NJ 17


NJ 17 is a multifaceted road through northeastern New Jersey. Starting as a local street, even the main stretch of North Arlington and Lyndhurst, then turning into a surface arterial at Route 3, then a full-blown Jersey freeway (Grade-separated interchanges, but direct RIRO access to local streets and businesses) all the way to I-287 in Mahwah. The route technically runs concurrent with I-287 to the New York State Line to meet up with NY 17, but the route effectively ends at I-287. And I don't think the concurrency to New York State is necessary if NYSDOT deletes the north-south segment of NY 17 and turns that into a southern extension of NY 32 with the coming of I-86.

The route was originally NJSHR 17N along surface roads before 1927. In 1927, the route became NJH 2, and its current alignment was built. The route was designated NJ 17 in 1942 to match NY 17.

NJ 17 on city streets:

Ridge Road:


NJ 17 begins at NJ 7 at the border of Kearny and North Arlington. The route follows Ridge Road up to NJ 3.



And we begin with directional confusion.

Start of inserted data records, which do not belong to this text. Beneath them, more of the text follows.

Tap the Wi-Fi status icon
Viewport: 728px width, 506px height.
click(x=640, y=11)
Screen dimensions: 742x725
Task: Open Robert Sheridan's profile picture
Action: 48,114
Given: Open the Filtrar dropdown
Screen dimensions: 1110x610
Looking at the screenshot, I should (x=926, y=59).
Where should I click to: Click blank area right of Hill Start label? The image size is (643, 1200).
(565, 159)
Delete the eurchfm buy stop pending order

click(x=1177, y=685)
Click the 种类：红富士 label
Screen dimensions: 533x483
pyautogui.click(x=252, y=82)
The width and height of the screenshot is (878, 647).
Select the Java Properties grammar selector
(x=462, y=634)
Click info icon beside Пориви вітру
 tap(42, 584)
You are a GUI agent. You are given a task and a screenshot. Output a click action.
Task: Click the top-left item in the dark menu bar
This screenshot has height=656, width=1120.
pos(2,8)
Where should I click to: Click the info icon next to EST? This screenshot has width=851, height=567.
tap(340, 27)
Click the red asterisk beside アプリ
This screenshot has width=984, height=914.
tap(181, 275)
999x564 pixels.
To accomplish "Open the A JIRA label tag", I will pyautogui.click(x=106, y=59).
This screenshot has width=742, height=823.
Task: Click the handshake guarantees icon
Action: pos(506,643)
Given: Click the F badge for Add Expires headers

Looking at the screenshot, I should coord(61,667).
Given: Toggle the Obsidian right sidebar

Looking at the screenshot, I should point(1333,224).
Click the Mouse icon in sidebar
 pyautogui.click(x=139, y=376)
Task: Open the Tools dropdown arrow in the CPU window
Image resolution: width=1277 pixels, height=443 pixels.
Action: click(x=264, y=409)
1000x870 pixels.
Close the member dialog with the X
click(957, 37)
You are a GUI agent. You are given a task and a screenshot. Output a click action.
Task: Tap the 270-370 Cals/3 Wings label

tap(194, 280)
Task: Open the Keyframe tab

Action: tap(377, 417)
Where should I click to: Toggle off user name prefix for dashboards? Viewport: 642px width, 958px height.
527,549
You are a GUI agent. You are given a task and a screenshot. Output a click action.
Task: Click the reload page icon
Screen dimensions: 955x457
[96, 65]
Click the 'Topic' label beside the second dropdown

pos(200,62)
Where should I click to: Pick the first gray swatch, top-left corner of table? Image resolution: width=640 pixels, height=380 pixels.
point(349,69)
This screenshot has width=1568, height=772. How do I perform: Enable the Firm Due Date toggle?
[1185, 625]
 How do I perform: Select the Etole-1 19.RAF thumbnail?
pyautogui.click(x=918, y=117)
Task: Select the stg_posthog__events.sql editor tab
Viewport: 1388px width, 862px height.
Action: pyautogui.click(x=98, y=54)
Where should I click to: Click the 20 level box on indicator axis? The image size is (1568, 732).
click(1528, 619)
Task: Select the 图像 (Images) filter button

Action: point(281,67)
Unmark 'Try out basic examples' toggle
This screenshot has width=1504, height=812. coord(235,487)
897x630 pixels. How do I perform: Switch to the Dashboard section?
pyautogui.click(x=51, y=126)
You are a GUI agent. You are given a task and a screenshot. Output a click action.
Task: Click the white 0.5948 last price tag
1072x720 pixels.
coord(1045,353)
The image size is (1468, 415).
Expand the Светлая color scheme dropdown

CR 507 is not an east-west route, so I don't know what NJDOT was thinking signing CR 507 as east-west on this overhead sign blade. Maybe they forgot their own directional assignments!

This leads to NJ 7's directional confusion, but I'll save that for the NJ 7 page.




NJ 17 in North Arlington.




NJ 17 in Lyndhurst.


Decorative pillars on the NJ 17 bridge at Kingsland station.



Kingsland station along NJ 17.



Here we have it. Inscriptions on the bridge for NJH 2, the original designation of NJ 17.




Rutherford Avenue:

NJ 17 turns east-west on the compass and runs parallel to NJ 3 on Rutherford Avenue.





NJ 17 arterial:

The multilane NJ 17 arterial begins just south of* NJ 3 and continues until it transitions into a multilane Jersey freeway at CR 40 in Hasbrouck Heights. Why the asterisk? The arterial routing that defines most of NJ 17 effectively begins at NJ 3, but a stub section of the routing extends south to Rutherford Avenue. You'll see what I'll bring up after the first picture.


Rutherford Avenue comes to a sharp bend NB, and the multilane arterial comes to a sharp bend SB to join Rutherford Avenue. Why the sharp bend? This ties into the asterisk. The multilane alignment of NJ 17 (whether fully-fledged freeway, Jersey freeway, or arterial) was supposed to continue straight down to I-280 per 1972 plans. Likewise, the interchange with NJ 3 was built for this multilane alignment, including the short extensions south of NJ 3 seen today. However, funding caused the cancellation of the southern extension (and realignment) of NJ 17 down to I-280. In 1987, a shortened version of this extension was planned, this time to I-95 on the Western Spur of the New Jersey Turnpike at a new interchange (would this have been called Exit 15W-A [this was the one logged in NJ Turnpike Authority docs], 15A-W, 15W-X, or 15X-W?), yet that got cancelled too.





Notice how Newark is signed on the exit for NJ 3 WB. This is because with the extension being cancelled, the best route to Newark would be NJ 3 WB to NJ 21 SB.


An original rail bridge over NJ 17, back when the road was narrower and could have sidewalks. Now the sidewalks are unusable.


NJ 17 Jersey freeway:

After Williams Avenue (Bergen CR 40), all intersections across NJ 17 are grade-separated.


NJ 17 at an old overpass with US 46.




NJ 17 runs parallel to I-80, with the SB direction on the side of EB I-80, and the NB direction on the side of WB I-80.



NJ 17 junctions NJ 4.



NJ 17 junctions the Garden State Parkway. This used to be the northern terminus of the Parkway.